2. Build a viewer app
A replay viewer is just another local-runtime openturn app that, instead of letting the player click, replays a loaded action log.
app/app/openturn.ts
export const metadata = { name: "Tic Tac Toe Replay Viewer", runtime: "local" };
app/app/page.tsx
Same shape as before — it renders a React component.
app/src/components/TicTacToeReplayViewer.tsx
import { useState } from "react";
import { createOpenturnBindings } from "@openturn/react";
import { parseSavedReplay, type SavedReplayEnvelope } from "@openturn/replay";
import { ticTacToe } from "@my/tic-tac-toe-game";
const { useMatch } = createOpenturnBindings(ticTacToe, {
runtime: "local",
match: { players: ticTacToe.playerIDs },
});
function useLocalMatch() {
const view = useMatch();
if (view.mode !== "local") throw new Error("replay viewer requires a local match");
return view.state;
}
export function TicTacToeReplayViewer() {
const match = useLocalMatch();
const [loaded, setLoaded] = useState(false);
async function onPickFile(file: File) {
const envelope = parseSavedReplay(await file.text());
if (envelope.gameID !== "example/tic-tac-toe") {
alert(`Unknown replay game: ${envelope.gameID}`);
return;
}
match.reset();
replayActions(match.dispatch, envelope);
setLoaded(true);
}
return (
<>
{!loaded && (
<input type="file" accept="application/json" onChange={(e) => {
const file = e.target.files?.[0];
if (file) void onPickFile(file);
}} />
)}
<Board snapshot={match.snapshot} />
</>
);
}
function replayActions(
dispatch: ReturnType<typeof useLocalMatch>["dispatch"],
envelope: SavedReplayEnvelope<typeof ticTacToe.playerIDs>,
) {
for (const action of envelope.actions) {
// The dispatch map is keyed by event name.
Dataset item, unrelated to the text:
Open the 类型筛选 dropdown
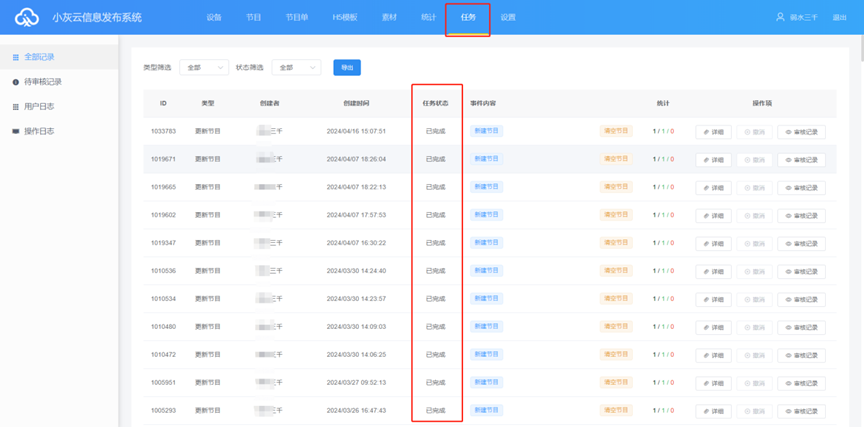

We index by the recorded
// event string and forward the recorded playerID + payload.
const fn = dispatch[action.event as keyof typeof dispatch];
fn(action.playerID, action.payload);
}
}
The viewer runs a fresh local session, resets it, and re-dispatches the recorded actions in order. Because the authored game is deterministic, the resulting snapshot on each step is byte-identical to the original match.
3. Browse frames with inspector
For an interactive timeline, drop in the ReplayInspector returned by @openturn/inspector-ui’s createInspector. It gives you a timeline, state diff viewer, and graph highlight:
import { createOpenturnBindings } from "@openturn/react";
import { createInspector } from "@openturn/inspector-ui";
import { ticTacToe } from "@my/tic-tac-toe-game";
const bindings = createOpenturnBindings(ticTacToe, {
runtime: "local",
match: { players: ticTacToe.playerIDs },
});
const { ReplayInspector } = createInspector(bindings);
export function TicTacToeReplayInspector({ envelope }) {
return <ReplayInspector replayEnvelope={envelope} />;
}
The inspector materializes the envelope internally with materializeSavedReplay, then renders the timeline, frame diffs, and graph highlights.
What you learned
@openturn/replay serializes matches into a versioned JSON envelope.
- Replaying is just re-dispatching the recorded actions against a fresh session.
@openturn/inspector-ui turns a timeline into an interactive inspector with no extra code.